### WORK ORDER
From the entries below, reproduce exactly the lines from the one with "Task: Click the filter" through the one with "Task: Click the Alarms red error icon", both included, without images.

*** DATA UNDER STUDY ***

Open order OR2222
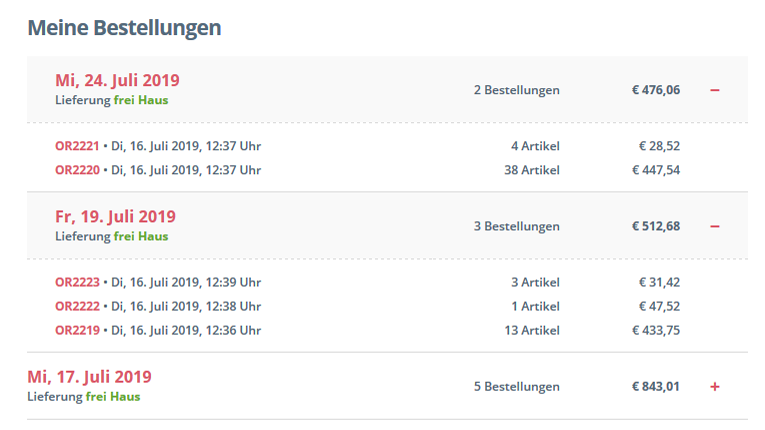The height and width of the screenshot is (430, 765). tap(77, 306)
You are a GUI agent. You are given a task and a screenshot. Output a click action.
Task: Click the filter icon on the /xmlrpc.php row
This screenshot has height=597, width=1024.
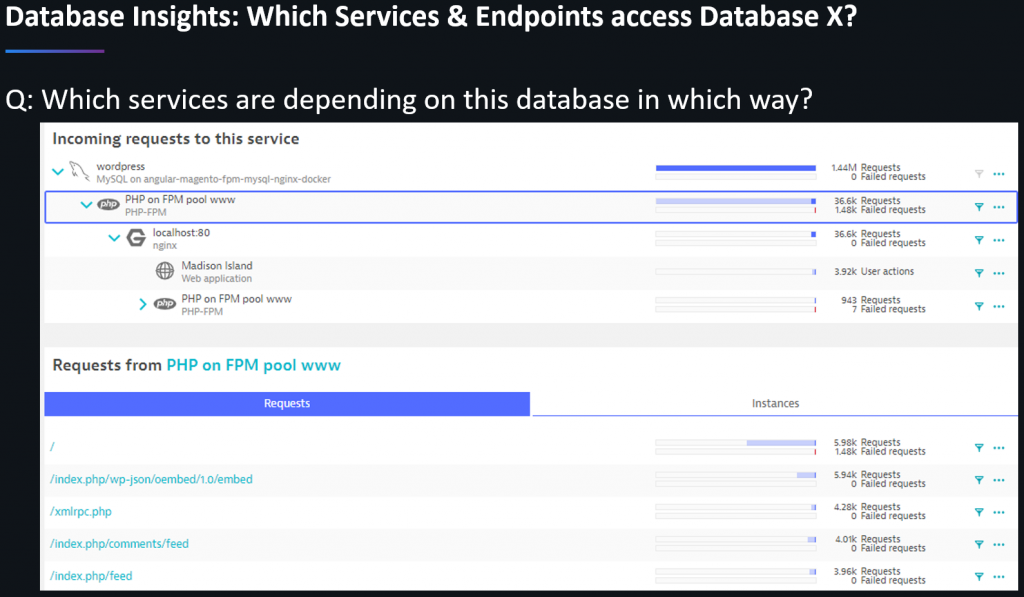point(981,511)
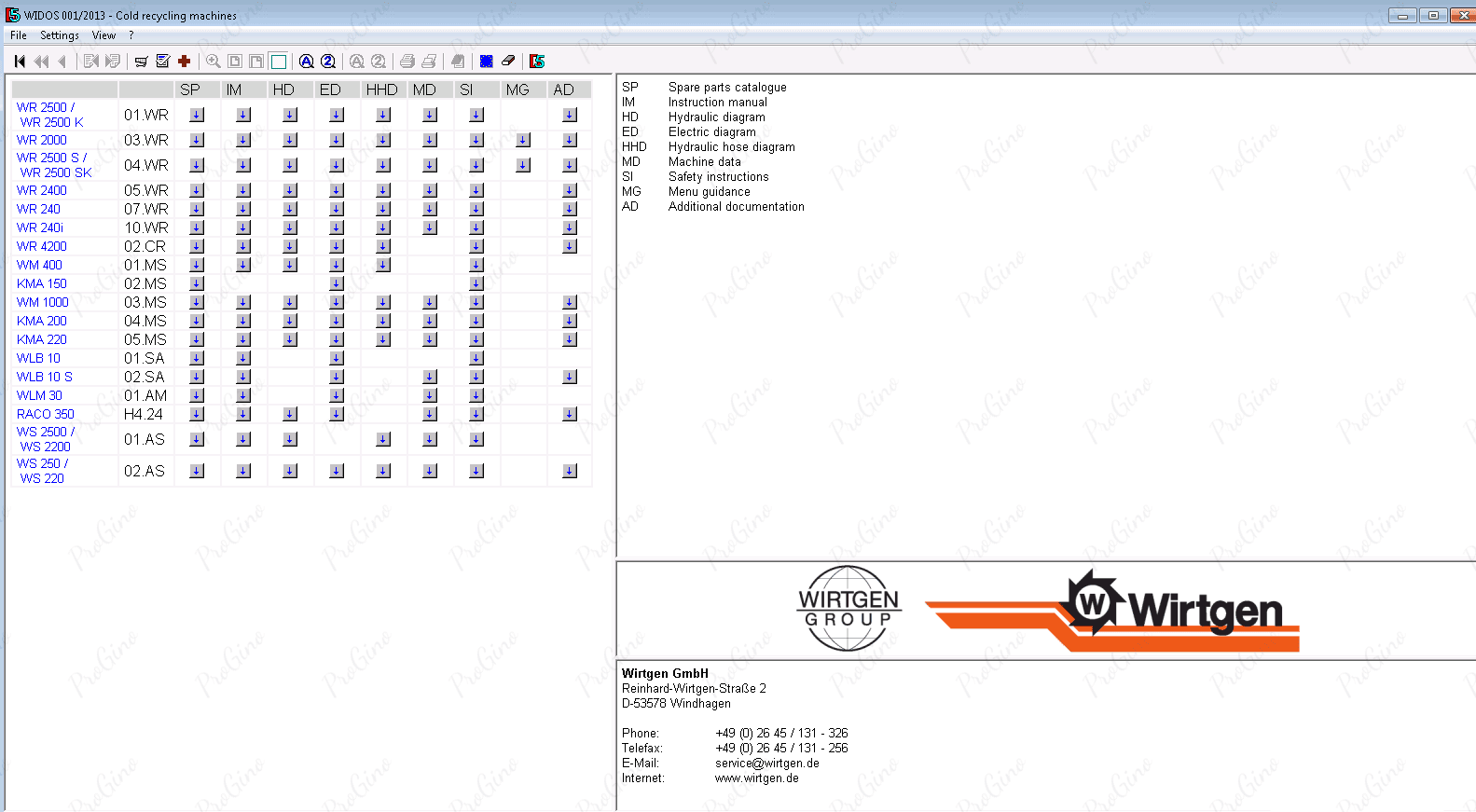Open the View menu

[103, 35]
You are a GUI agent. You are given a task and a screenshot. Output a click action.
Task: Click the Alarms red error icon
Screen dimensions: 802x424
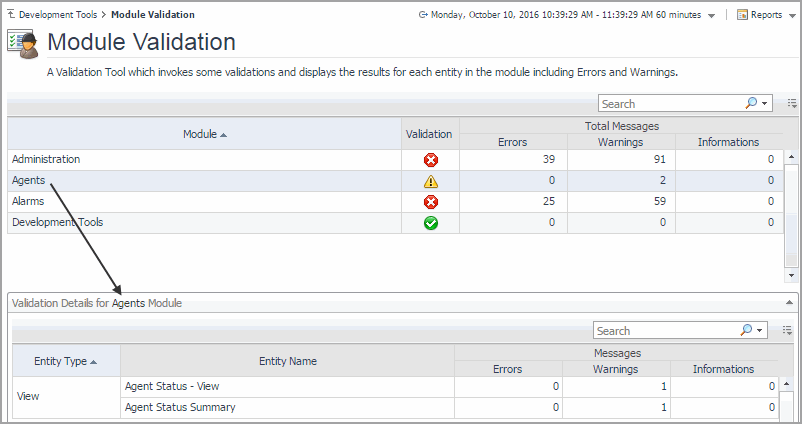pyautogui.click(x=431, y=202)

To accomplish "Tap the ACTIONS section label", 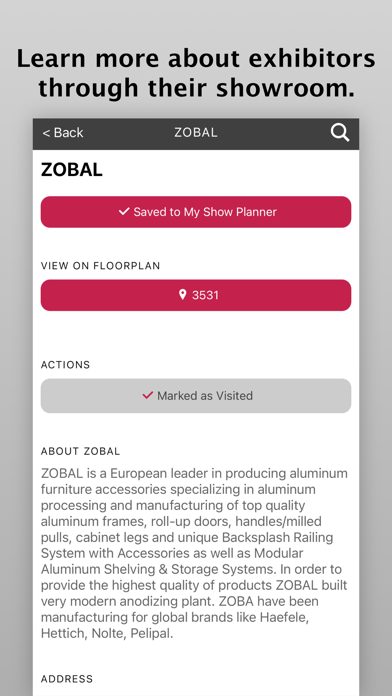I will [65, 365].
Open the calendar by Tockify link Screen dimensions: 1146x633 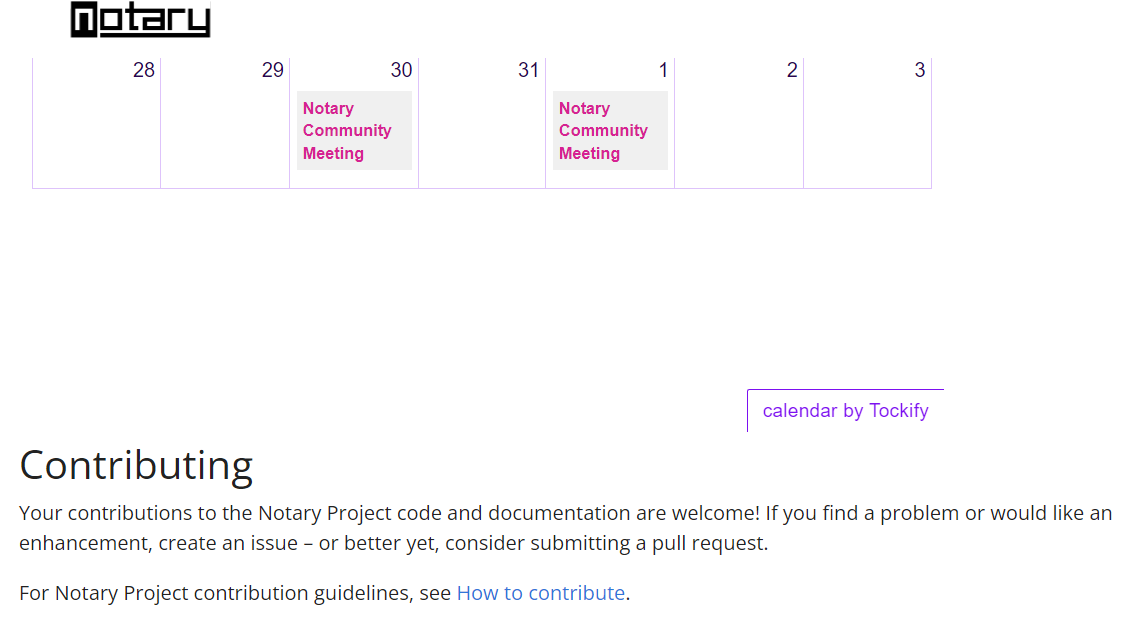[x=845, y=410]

*** End of DATA UNDER STUDY ***

### COMPLETED EXERCISE
Task: Click the filter icon on the /xmlrpc.php row
This screenshot has height=597, width=1024.
point(981,511)
Open the View menu

[103, 35]
You are a GUI agent. You are given a task and a screenshot. Output a click action.
Task: Click the Alarms red error icon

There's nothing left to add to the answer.